Around the world, archives, museums, and their storage facilities brim with society’s most prized objects. Some have been stashed on dusty back shelves for decades, while others bask under spotlights and curious gazes.

Scientists must first figure out how to best preserve old oil paintings, such as Giovanni Bellini’s early 16th century “The Feast of the Gods,” without experimenting on the precious art. The colors of this painting were recently restored. Widener Collection ©2000 Board of Trustees, National Gallery of Art, Washington.
A poster made of polyvinylchloride in 1990 to celebrate “The Plastics Age” has deteriorated on the edges as the PVC has degraded.
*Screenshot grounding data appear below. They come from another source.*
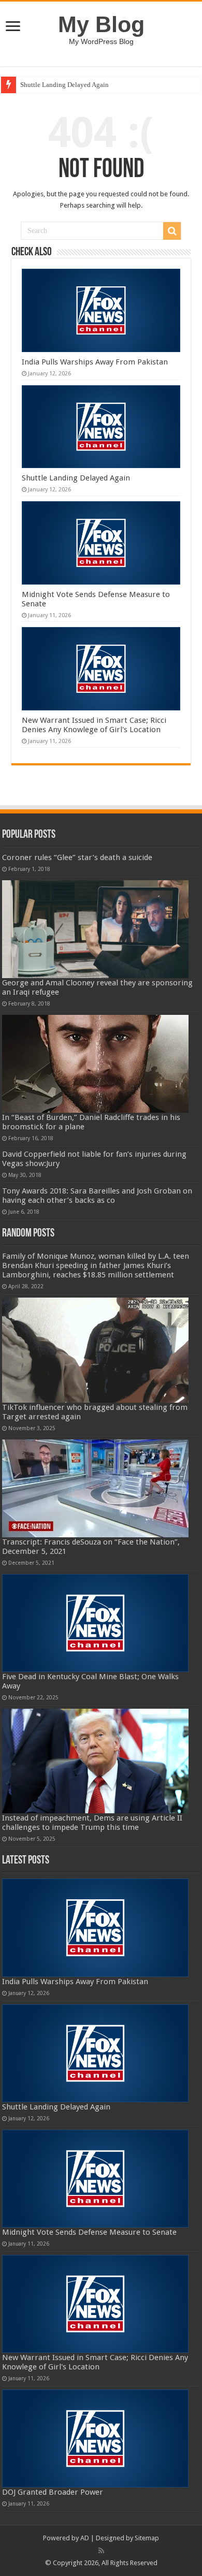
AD (84, 2538)
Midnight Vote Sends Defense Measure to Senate (89, 2232)
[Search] (172, 231)
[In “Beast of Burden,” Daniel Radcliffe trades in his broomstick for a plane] (95, 1064)
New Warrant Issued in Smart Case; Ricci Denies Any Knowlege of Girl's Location (94, 725)
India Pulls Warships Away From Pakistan (95, 362)
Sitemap (147, 2538)
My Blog (101, 24)
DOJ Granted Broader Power (52, 2492)
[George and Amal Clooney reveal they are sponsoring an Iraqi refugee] (95, 929)
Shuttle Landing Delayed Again (64, 85)
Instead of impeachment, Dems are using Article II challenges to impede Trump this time (92, 1822)
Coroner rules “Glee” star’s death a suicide (77, 857)
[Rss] (101, 2550)
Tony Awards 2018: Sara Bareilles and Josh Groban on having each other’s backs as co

Shashoua
Despite its dusting of lunar soil, Harrison Schmitt’s Apollo 17 suit is in pristine condition, scientists find. Smithsonian/ NASM
For 100 years, the National Millenium Time Capsule will protect a variety of items representative of the end of the 20th century. The capsule’s waving flag design “speaks to the dynamic nature of who we are together—states forming a nation bound by a heritage both common and diverse and ever on the move,” according to the exhibit’s text. Pentagram Design, Inc.

If you’re a patron of museums and archives, how can you be sure that on those shelves or under that glass, the treasures you value aren’t slowly withering away? Are they really being preserved for future generations?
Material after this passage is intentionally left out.